Approximations for Monotone and Nonmonotone Submodular Maximization with Knapsack Constraints
成果类型:
Article
署名作者:
Kulik, Ariel; Shachnai, Hadas; Tamir, Tami
署名单位:
Technion Israel Institute of Technology; Reichman University
刊物名称:
MATHEMATICS OF OPERATIONS RESEARCH
ISSN/ISSBN:
0364-765X
DOI:
10.1287/moor.2013.0592
发表日期:
2013
页码:
729-739
关键词:
set function subject
摘要:
Submodular maximization generalizes many fundamental problems in discrete optimization, including Max-Cut in directed/undirected graphs, maximum coverage, maximum facility location, and marketing over social networks. In this paper we consider the problem of maximizing any submodular function subject to d knapsack constraints, where d is a fixed constant.
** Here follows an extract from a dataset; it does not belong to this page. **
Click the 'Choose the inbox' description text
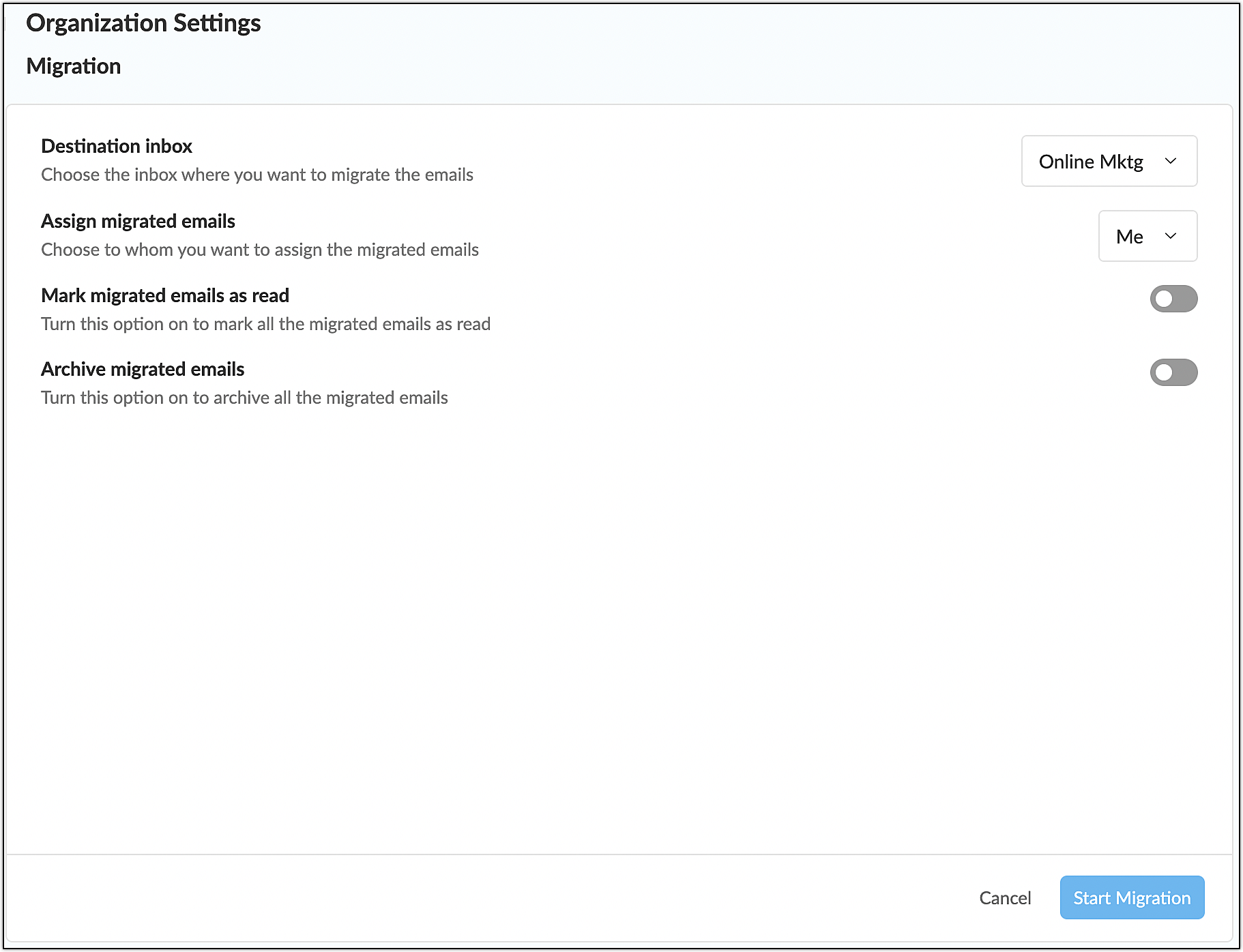This screenshot has width=1243, height=952. 257,175
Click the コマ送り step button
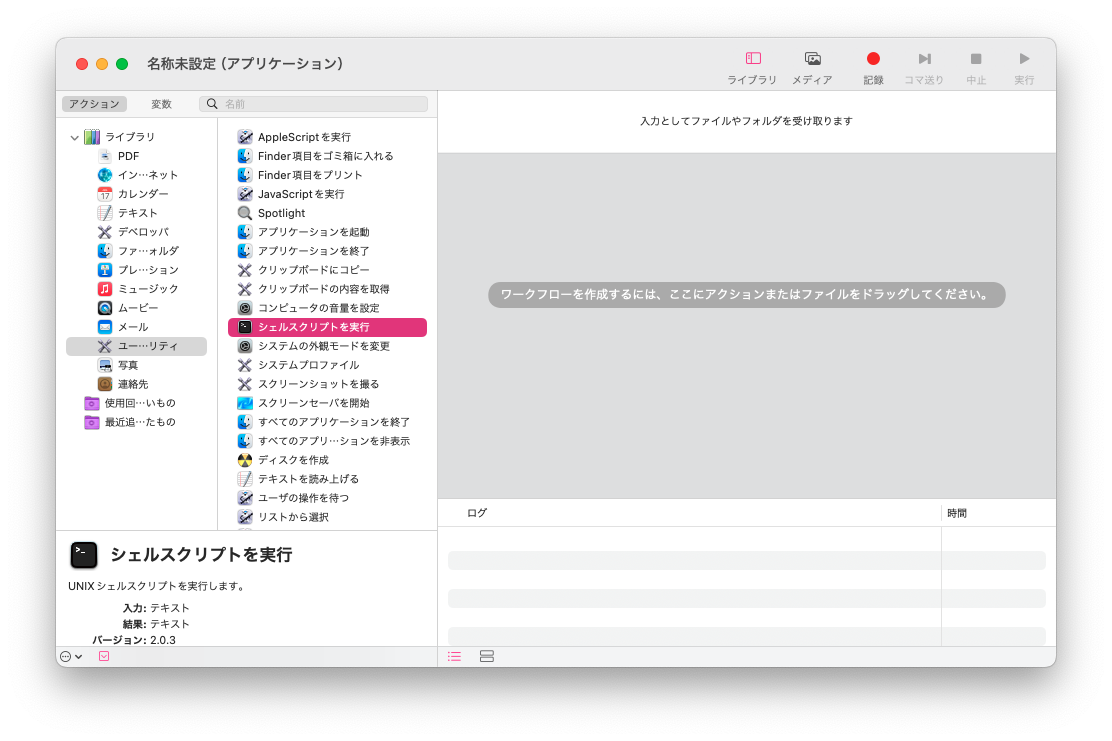This screenshot has height=741, width=1112. [x=924, y=60]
We establish a strong relation between the discrete problem and its continuous relaxation, obtained through extension by expectation of the submodular function. Formally, we show that, for any nonnegative submodular function, an alpha-approximation algorithm for the continuous relaxation implies a randomized (alpha - epsilon)-approximation algorithm for the discrete problem. We use this relation to obtain an (e(-1) - epsilon)-approximation for the problem, and a nearly optimal (1 - e(-1) - epsilon)-approximation ratio for the monotone case, for any epsilon > 0. We further show that the probabilistic domain defined by a continuous solution can be reduced to yield a polynomial-size domain, given an oracle for the extension by expectation. This leads to a deterministic version of our technique.